07.09.2013 22:28 | keine Kommentare

Als kurze Zwischenmeldung, bevor ich über Schritte zu einer freien Umgebung und möglichst spionagefreiem Handeln in einer meiner nächsten Beiträge berichten will, möchte ich hier meine Gedanken über Intels Entscheidung, XMir nicht mehr zu unterstützen, reden.

Doch was ist XMir überhaupt? XMir ist ein Wayland Klon-Fork, der den GNU-Linux Window Server X.Org in Linuxumgebungen ersetzen wird. Die Portierungen zu diesem neuen Serversystem ist bereits in Arbeit und viele Distributionen werden diesen (Wayland) in naher Zukunft produktiv einsetzen.

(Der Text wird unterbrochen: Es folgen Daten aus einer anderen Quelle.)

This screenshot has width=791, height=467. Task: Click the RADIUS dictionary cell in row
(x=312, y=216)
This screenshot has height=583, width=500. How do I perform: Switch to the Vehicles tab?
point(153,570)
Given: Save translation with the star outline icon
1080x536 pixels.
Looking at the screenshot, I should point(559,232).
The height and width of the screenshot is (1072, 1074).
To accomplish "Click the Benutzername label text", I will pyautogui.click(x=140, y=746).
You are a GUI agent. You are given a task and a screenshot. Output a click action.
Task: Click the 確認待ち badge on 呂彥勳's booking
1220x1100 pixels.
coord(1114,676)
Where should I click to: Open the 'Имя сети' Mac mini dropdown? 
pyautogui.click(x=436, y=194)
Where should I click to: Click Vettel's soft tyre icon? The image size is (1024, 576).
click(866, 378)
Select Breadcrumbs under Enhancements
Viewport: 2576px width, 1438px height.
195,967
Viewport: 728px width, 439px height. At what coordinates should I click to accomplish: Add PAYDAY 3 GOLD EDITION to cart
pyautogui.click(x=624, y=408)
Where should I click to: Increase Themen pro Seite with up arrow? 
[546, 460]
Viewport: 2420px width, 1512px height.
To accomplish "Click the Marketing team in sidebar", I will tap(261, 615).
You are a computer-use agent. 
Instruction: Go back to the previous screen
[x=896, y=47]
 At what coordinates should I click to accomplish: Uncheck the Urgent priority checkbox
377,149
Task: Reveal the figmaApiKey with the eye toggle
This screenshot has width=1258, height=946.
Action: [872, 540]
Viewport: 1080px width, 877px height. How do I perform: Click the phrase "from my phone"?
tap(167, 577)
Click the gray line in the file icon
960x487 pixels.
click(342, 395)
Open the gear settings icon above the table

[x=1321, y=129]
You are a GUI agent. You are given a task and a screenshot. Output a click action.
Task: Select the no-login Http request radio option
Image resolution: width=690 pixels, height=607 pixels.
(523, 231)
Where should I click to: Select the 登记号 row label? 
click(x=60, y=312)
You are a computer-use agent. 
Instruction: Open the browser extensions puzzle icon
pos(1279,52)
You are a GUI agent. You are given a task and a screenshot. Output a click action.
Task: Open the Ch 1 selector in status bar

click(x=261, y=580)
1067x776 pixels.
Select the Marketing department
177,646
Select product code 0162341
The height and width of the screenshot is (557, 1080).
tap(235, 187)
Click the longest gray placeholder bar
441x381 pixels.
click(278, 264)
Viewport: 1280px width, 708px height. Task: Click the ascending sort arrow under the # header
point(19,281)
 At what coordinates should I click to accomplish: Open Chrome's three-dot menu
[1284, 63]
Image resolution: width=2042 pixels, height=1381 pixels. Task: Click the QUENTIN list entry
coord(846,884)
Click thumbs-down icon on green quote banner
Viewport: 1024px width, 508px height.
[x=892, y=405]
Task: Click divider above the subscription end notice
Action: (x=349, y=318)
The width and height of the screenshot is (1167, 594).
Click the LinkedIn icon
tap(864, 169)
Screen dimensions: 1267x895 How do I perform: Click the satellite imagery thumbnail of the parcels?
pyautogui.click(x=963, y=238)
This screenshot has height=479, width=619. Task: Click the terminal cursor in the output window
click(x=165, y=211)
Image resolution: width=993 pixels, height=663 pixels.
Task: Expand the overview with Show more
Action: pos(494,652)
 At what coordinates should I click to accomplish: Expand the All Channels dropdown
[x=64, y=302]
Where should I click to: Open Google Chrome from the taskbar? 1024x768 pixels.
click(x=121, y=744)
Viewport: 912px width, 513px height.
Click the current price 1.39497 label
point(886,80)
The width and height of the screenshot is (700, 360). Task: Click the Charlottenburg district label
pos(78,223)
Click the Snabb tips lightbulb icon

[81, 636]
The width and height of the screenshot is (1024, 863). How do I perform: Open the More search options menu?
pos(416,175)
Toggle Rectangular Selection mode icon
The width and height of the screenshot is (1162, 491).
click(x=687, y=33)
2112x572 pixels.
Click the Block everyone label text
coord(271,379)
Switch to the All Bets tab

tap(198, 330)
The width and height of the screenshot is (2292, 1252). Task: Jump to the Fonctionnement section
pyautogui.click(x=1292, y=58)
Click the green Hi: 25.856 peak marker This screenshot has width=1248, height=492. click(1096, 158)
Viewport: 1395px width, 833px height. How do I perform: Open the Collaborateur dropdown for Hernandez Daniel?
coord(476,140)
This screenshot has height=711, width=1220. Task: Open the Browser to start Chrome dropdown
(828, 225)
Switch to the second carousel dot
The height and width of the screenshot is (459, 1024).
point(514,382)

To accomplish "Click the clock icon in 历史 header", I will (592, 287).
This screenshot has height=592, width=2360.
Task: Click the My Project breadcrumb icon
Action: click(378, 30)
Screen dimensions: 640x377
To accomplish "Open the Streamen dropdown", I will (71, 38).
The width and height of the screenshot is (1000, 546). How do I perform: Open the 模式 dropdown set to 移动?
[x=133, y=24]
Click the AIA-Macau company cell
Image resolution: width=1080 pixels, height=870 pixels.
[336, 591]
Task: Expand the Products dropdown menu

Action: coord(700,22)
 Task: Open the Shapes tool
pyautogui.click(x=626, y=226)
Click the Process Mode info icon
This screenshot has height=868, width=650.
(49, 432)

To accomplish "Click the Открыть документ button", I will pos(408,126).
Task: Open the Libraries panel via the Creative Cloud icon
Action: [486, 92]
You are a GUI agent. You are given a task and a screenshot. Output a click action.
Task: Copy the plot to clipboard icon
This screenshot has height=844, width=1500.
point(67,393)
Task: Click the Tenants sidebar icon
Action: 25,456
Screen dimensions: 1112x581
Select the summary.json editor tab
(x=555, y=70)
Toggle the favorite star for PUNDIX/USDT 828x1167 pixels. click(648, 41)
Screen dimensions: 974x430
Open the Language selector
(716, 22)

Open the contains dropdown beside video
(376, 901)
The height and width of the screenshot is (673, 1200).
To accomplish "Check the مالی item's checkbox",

Im Gegensatz zum frei entwickelten Wayland wird Mir-XMir von Canonical, die Firma hinter der Ubuntu Distribution, entwickelt. Diese schlugen vor langem den Weg ein, einen eigenen Server zu entwickeln, wahrscheinlich mit dem Ziel auch für mobile Systeme den gleichen Unterbau zu haben. Das alles geht damit einher, dass sie das ursprüngliche Projekt Wayland klonten, was in der freien Softwarewelt regelmäßig getan wird und dann weiterentwickeln, um es ihren Ansprüchen anzupassen.

Canonicals Entscheidung wurde und wird immer noch sehr kontrovers in der Linuxgemeinde diskutiert. Ihnen wird vorgeworfen, sich dem Linuxprinzip zu entfremden und ihre "eigene Suppe zu kochen". Nun hat Intel genau deswegen für XMir-Mir Server seine Treiber entfernt.

Ich finde, obwohl ich selbst teilweise u.a.Ubuntu in der LTS Version (Long Term Support) nutze, dass das die richtige Entscheidung war. Jeder Publisher von Linuxdistributionen und natürlich Entwickler von Linuxkomponenten sollte dem Grundprinzip treu bleiben und eben nicht ein eigenes Süppchen kochen. Dieser Schritt ist hart vom Intelmanagement, aber durchaus gerechtfertigt. Ich bin gespannt, wie, wann und ob Canonical darauf reagiert.

Aber vor allem bin ich darauf gespannt, wohin ich demnächst wechseln werde, wenn von Canonical diesen Kurs beibehält.